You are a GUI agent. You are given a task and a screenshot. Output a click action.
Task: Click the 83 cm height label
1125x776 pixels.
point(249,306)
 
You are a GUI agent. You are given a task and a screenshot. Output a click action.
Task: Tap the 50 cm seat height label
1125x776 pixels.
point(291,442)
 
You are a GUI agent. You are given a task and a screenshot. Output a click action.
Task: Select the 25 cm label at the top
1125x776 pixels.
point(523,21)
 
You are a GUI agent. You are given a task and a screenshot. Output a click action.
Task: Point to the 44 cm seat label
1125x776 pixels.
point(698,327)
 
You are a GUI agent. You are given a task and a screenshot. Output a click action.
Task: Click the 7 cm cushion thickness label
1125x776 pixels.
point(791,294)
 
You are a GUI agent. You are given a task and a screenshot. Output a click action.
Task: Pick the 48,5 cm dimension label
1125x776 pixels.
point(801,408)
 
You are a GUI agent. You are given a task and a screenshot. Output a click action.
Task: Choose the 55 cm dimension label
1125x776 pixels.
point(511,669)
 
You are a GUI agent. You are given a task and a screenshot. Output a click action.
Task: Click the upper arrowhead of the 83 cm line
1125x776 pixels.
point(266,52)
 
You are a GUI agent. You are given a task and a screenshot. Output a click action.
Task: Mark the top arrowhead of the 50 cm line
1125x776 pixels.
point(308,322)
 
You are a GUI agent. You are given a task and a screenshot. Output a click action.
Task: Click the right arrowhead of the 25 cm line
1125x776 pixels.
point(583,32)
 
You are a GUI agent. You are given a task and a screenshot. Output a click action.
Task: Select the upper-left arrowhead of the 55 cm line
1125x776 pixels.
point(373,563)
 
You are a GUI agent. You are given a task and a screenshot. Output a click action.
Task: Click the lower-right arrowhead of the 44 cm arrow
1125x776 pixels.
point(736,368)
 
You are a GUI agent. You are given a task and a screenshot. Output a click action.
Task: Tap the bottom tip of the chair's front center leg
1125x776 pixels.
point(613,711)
-*-
* **Required work**:
Repeat all of the data above, changing every "arrowhead" to "arrow tip" and leaving everything else the same.

* **Exercise answer**:
You are a GUI agent. You are given a task and a screenshot. Output a click action.
Task: Click the 83 cm height label
1125x776 pixels.
point(249,306)
 
You are a GUI agent. You are given a task and a screenshot. Output a click action.
Task: Tap the 50 cm seat height label
1125x776 pixels.
point(291,442)
 
You are a GUI agent. You are given a task and a screenshot. Output a click action.
Task: Select the 25 cm label at the top
1125x776 pixels.
point(523,21)
 
You are a GUI agent. You are given a task and a screenshot. Output a click action.
Task: Point to the 44 cm seat label
1125x776 pixels.
point(698,327)
 
You are a GUI agent. You are given a task and a screenshot. Output a click action.
Task: Click the 7 cm cushion thickness label
1125x776 pixels.
point(791,294)
 
You are a GUI agent. You are given a task and a screenshot. Output a click action.
Task: Pick the 48,5 cm dimension label
1125x776 pixels.
point(801,408)
 
You are a GUI agent. You are given a task and a screenshot. Output a click action.
Task: Choose the 55 cm dimension label
1125x776 pixels.
point(511,669)
 
You are a GUI agent. You are given a task and a screenshot. Output a click action.
Task: Click the upper arrow tip of the 83 cm line
1125x776 pixels.
point(266,52)
 
You are a GUI agent. You are given a task and a screenshot. Output a click action.
Task: Mark the top arrow tip of the 50 cm line
1125x776 pixels.
point(308,322)
 
You are a GUI agent. You are given a task and a screenshot. Output a click action.
Task: Click the right arrow tip of the 25 cm line
1125x776 pixels.
point(583,32)
 
You are a GUI agent. You are given a task and a screenshot. Output a click action.
Task: Select the upper-left arrow tip of the 55 cm line
1125x776 pixels.
point(373,563)
 
You are a GUI agent. You are given a task and a screenshot. Output a click action.
Task: Click the lower-right arrow tip of the 44 cm arrow
1125x776 pixels.
point(736,368)
 
You are a GUI agent. You are given a task and a screenshot. Output a click action.
Task: Tap the bottom tip of the chair's front center leg
1125x776 pixels.
point(613,711)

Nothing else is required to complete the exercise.